## Your assignment
No pictures, please. Output the lines from the start of the data through the line that contains "Task: Click the", both included, exactly as they stand.
(Data for review begins)
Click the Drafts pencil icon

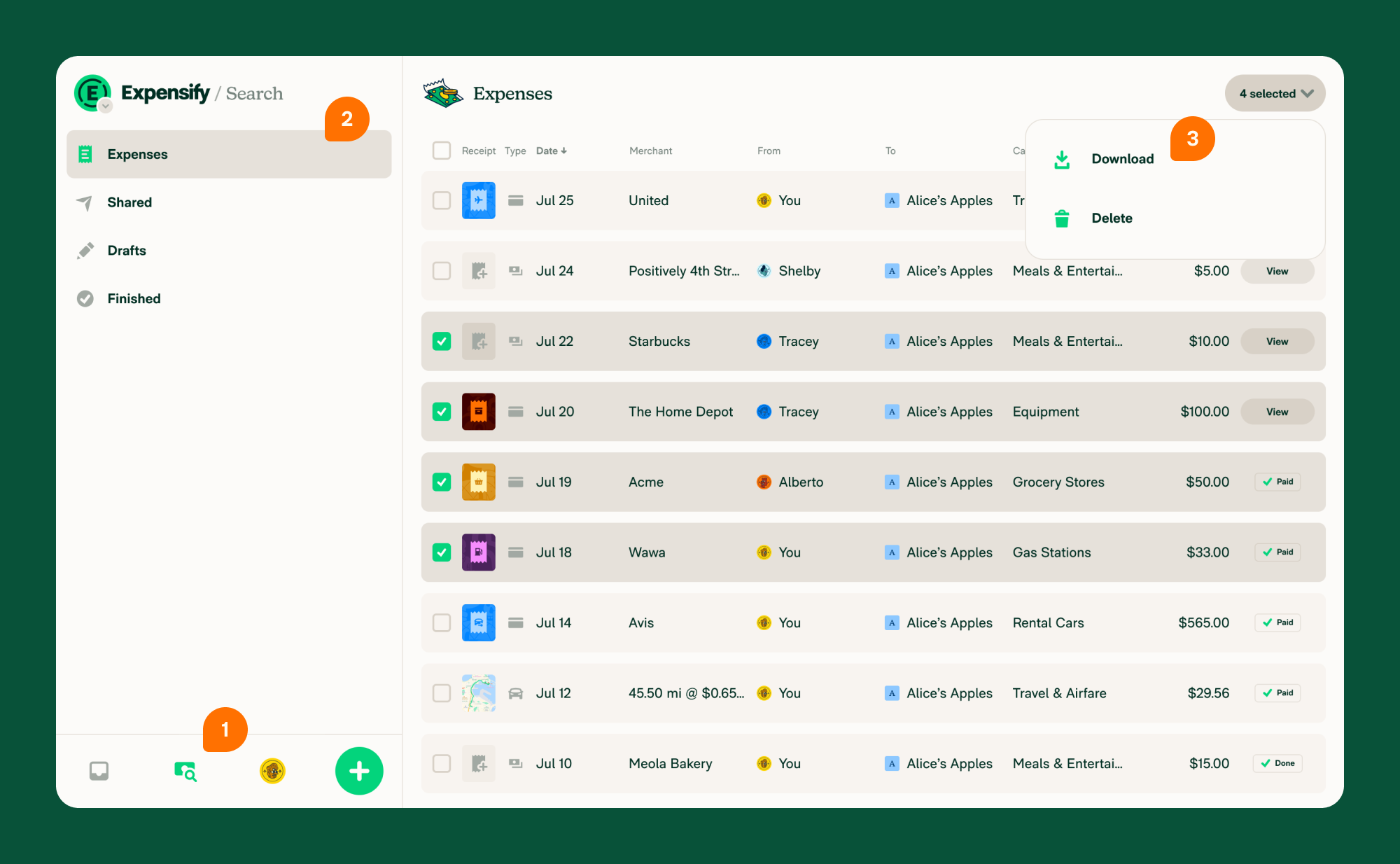pos(85,250)
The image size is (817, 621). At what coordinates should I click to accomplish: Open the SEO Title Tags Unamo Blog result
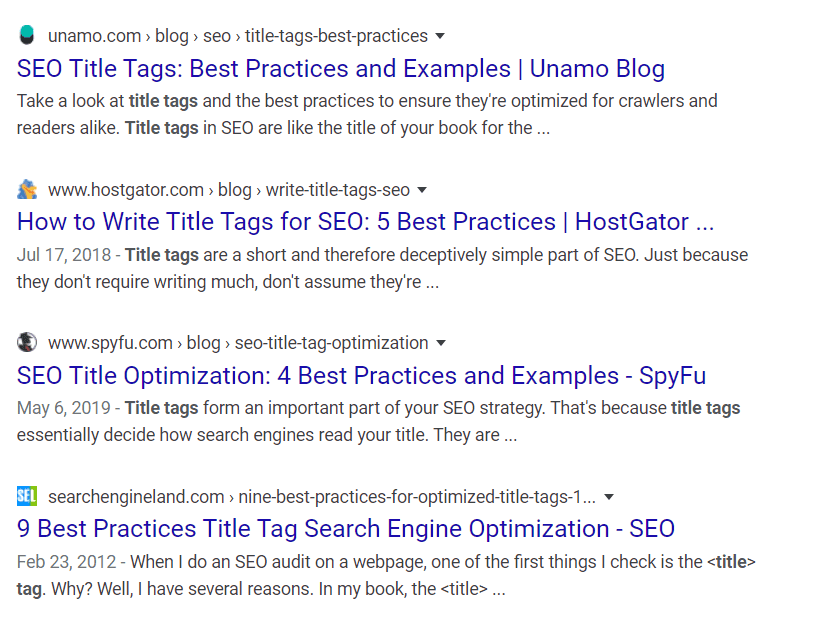339,69
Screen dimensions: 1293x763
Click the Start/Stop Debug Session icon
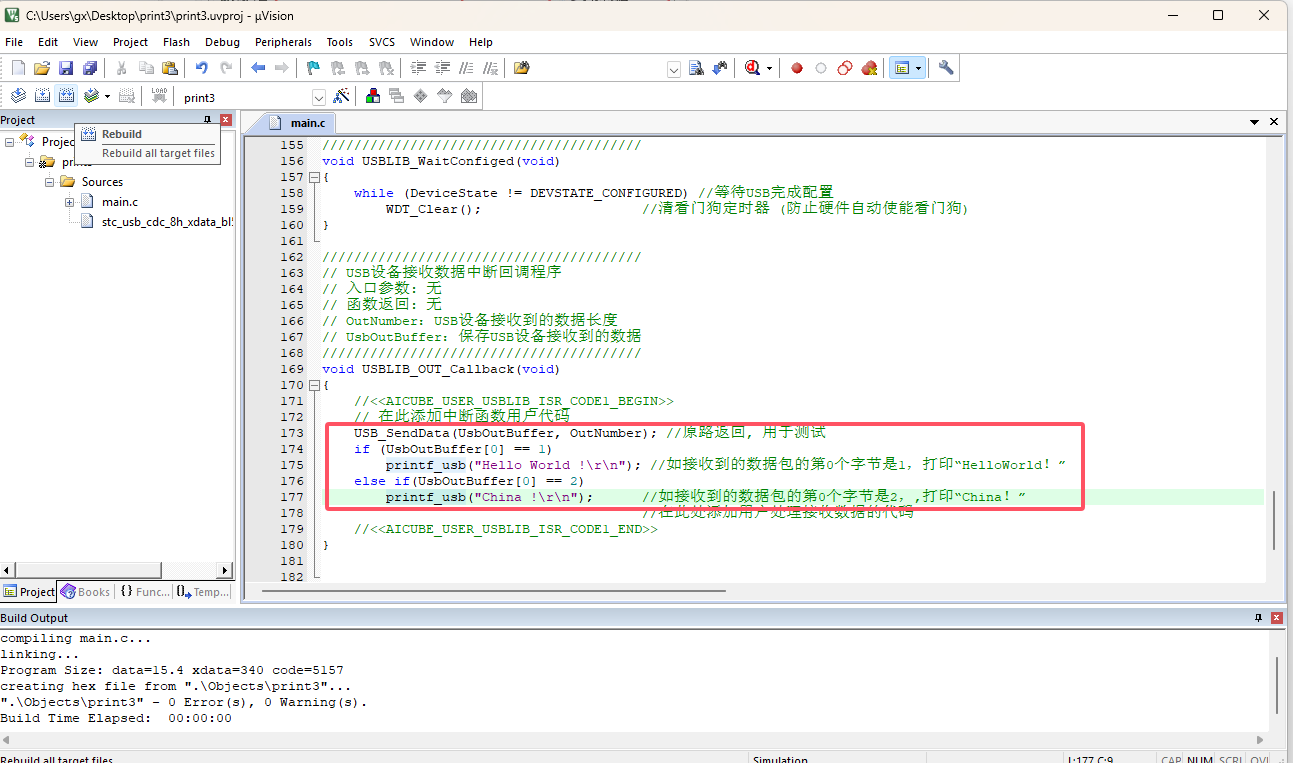pos(752,68)
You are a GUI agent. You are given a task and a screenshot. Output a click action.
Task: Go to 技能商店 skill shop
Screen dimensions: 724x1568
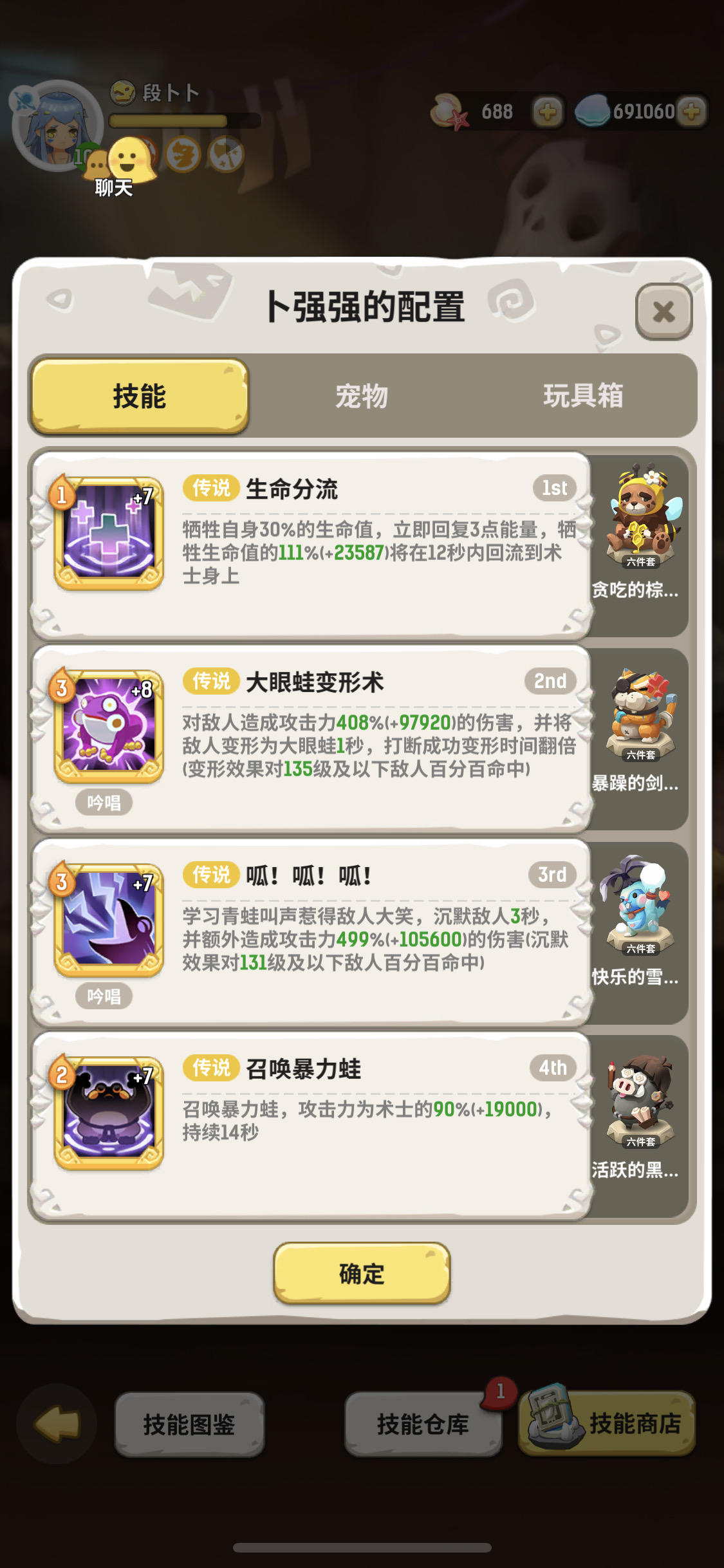pos(608,1423)
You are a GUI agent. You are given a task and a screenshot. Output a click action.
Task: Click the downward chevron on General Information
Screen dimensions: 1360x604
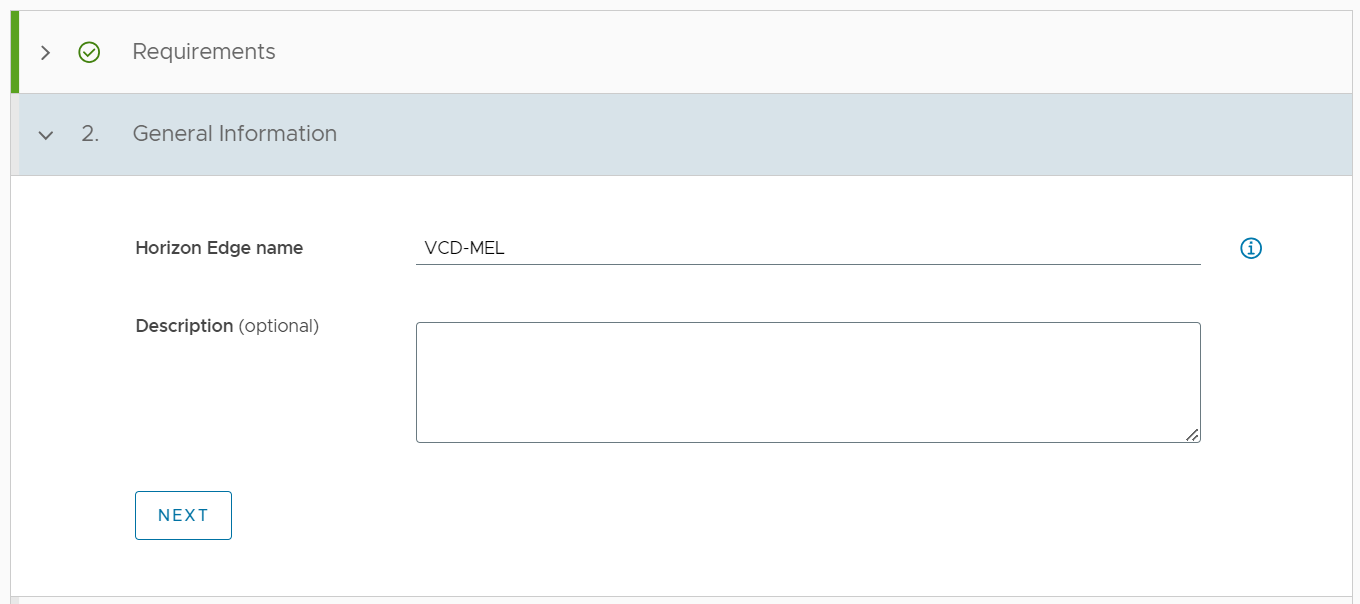(x=45, y=134)
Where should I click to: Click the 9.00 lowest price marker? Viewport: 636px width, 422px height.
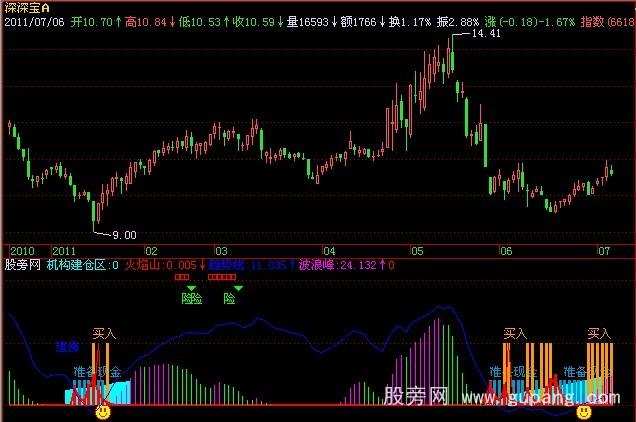point(123,235)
(Data for review ends)
## Exercise output
Click the Drafts pencil icon

pos(85,250)
The image size is (817, 621). At what coordinates should I click to accomplish: Open the SEO Title Tags Unamo Blog result
339,69
Screen dimensions: 1293x763
Click the Start/Stop Debug Session icon
pos(752,68)
You are a GUI agent. You are given a task and a screenshot. Output a click action.
Task: Go to 技能商店 skill shop
Screen dimensions: 724x1568
pos(608,1423)
You are a GUI agent. You are given a task and a screenshot. Output a click action.
Task: Click the downward chevron on General Information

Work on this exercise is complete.